The given problem states that a 0.500 g sample of a solute is dissolved. A crucial step in finding the molar mass is determining the number of moles of the solute. Using the information provided, we can substitute into the formula:

• Mass of the solute is 0.500 g.
• Moles of solute are calculated to be 0.0051 mol (after considering dissociation).

The key formula used is:\[ M_{\mathrm{solute}} = \frac{m_{\mathrm{solute}}}{n_{\mathrm{solute}}} \]By substituting the values, you achieve \[ M_{\mathrm{solute}} = \frac{0.500\,\mathrm{g}}{0.0051\,\mathrm{mol}} \approx 97.8\,\frac{\mathrm{g}}{\mathrm{mol}} \].
Molar mass helps determine the molecular weight of the solute in the solution and aids in identifying the solute's nature.

Dissociation in Solution

In many solutions, particularly with ionic compounds, dissociation occurs where molecules split into smaller particles, typically ions. The exercise notes that the solute dissociates into two particles.

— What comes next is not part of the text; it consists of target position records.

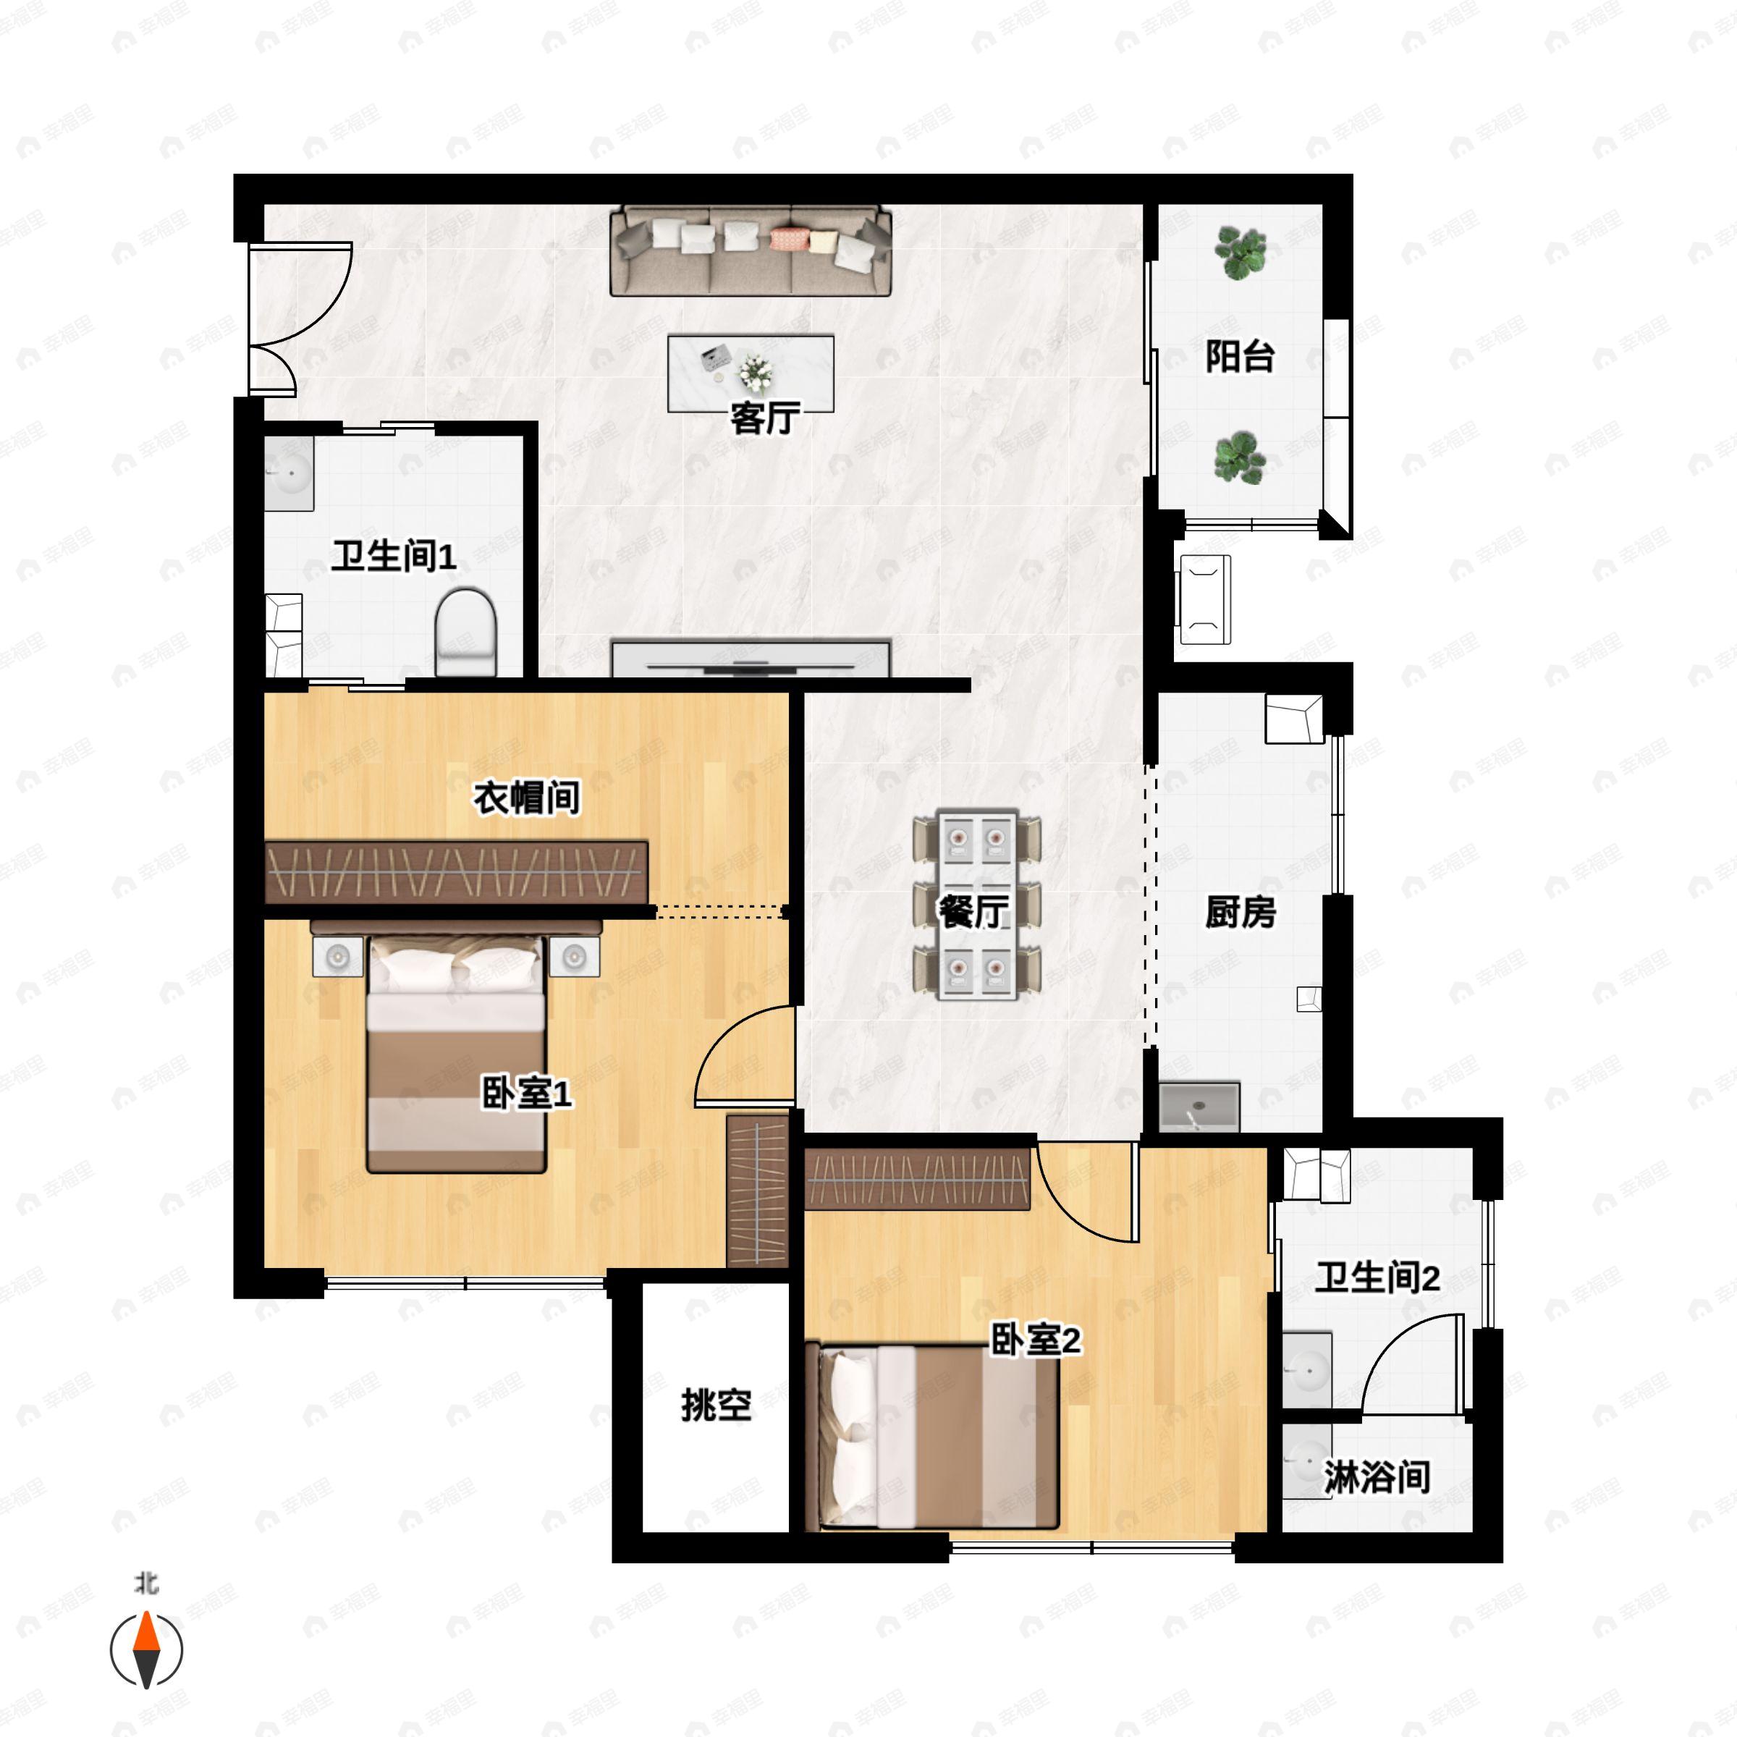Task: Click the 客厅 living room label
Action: [x=765, y=419]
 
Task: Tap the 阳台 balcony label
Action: [x=1240, y=357]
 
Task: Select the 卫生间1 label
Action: [x=394, y=557]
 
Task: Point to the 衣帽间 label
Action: [x=527, y=798]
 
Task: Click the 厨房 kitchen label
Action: [x=1241, y=913]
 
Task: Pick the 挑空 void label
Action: [x=716, y=1406]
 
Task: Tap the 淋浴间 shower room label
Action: [x=1377, y=1477]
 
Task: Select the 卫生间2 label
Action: [x=1377, y=1277]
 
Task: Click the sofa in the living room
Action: [x=751, y=251]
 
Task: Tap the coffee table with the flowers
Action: [x=751, y=374]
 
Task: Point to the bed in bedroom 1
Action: [x=457, y=1054]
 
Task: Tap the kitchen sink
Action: [x=1199, y=1107]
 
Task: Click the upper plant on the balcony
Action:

This dissociation is crucial because it affects the osmotic pressure and the calculation of moles.
Let's break down what happens when a substance dissociates:

• The given solute splits into two solute particles upon being dissolved.
• What it implies for our solution is that for every 1 mole of solute, there are 2 moles of solute particles contributing to osmotic pressure.

The formula used to find moles post-dissociation is:\[ n_{\mathrm{solute}} = \frac{n_{\mathrm{particles}}}{2} \]Where \( n_{\mathrm{particles}} \), derived from the osmotic pressure calculation, represents the molar quantity factoring in both particles.
Understanding dissociation is key to correlating the physical observations such as osmotic pressure to the chemical nature of the solute in solution.

Ideal Gas Constant

The ideal gas constant, denoted as \( R \), plays an essential role in the formula for calculating osmotic pressure. It appears in the pressure equation:\[ \pi = \frac{n}{V}RT \]where \( \pi \) is the osmotic pressure, \( n \) is the number of moles, \( V \) is the volume in liters, and \( T \) is the temperature in Kelvin.
In this exercise, the ideal gas constant \( R = 0.0821\,\frac{\mathrm{L} \cdot \mathrm{atm}}{\mathrm{mol} \cdot \mathrm{K}} \) is used for calculations in atmospheres and liters. This constant is crucial as it unifies the conditions of pressure, temperature, and volume.

• This constant helps relate osmotic pressure to concentration at a specific temperature.
• Note that the correct units for the constant, pressure, volume, and temperature must be followed to ensure accuracy in the calculated results.

Being aware of these relationships helps in understanding how solute properties affect osmotic behavior in solutions.